Electrical current-driven pinhole formation and insulator-metal transition in tunnel junctions

TL;DR

This study investigates how electrical currents induce resistance switching and barrier degradation in tunnel junctions with non-magnetic electrodes, revealing a transition from tunneling to metallic conduction and the formation of pinholes.

Contribution

It demonstrates current-driven ion displacement causing resistance switching and barrier degradation, including the transition from tunneling to metallic conduction in non-magnetic tunnel junctions.

Findings

Resistance switching is driven by current-induced ion displacement.

Barrier degradation leads to a transition from tunneling to metallic conduction.

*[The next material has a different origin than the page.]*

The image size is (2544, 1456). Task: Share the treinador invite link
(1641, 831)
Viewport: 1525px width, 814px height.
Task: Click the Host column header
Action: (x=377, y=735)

Large currents cause irreversible barrier thinning and pinhole formation.

Abstract

Current Induced Resistance Switching (CIS) was recently observed in thin tunnel junctions (TJs) with ferromagnetic (FM) electrodes and attributed to electromigration of metallic atoms in nanoconstrictions in the insulating barrier. The CIS effect is here studied in TJs with two thin (20 \AA) non-magnetic (NM) Ta electrodes inserted above and below the insulating barrier. We observe resistance (R) switching for positive applied electrical current (flowing from the bottom to the top lead), characterized by a continuous resistance decrease and associated with current-driven displacement of metallic ions from the bottom electrode into the barrier (thin barrier state). For negative currents, displaced ions return into their initial positions in the electrode and the electrical resistance gradually increases (thick barrier state). We measured the temperature (T) dependence of the electrical resistance of both thin- and thick-barrier states ($R_b$ and R$_B$ respectively). Experiments showed a weaker R(T) variation when the tunnel junction is in the $R_b$ state, associated with a smaller tunnel contribution. By applying large enough electrical currents we induced large irreversible R-decreases in the studied TJs, associated with barrier degradation. We then monitored the evolution of the R(T) dependence for different stages of barrier degradation. In particular, we observed a smooth transition from tunnel- to metallic-dominated transport. The initial degradation-stages are related to irreversible barrier thickness decreases (without the formation of pinholes). Only for later barrier degradation stages do we have the appearance of metallic paths between the two electrodes that, however, do not lead to metallic dominated transport for small enough pinhole radius.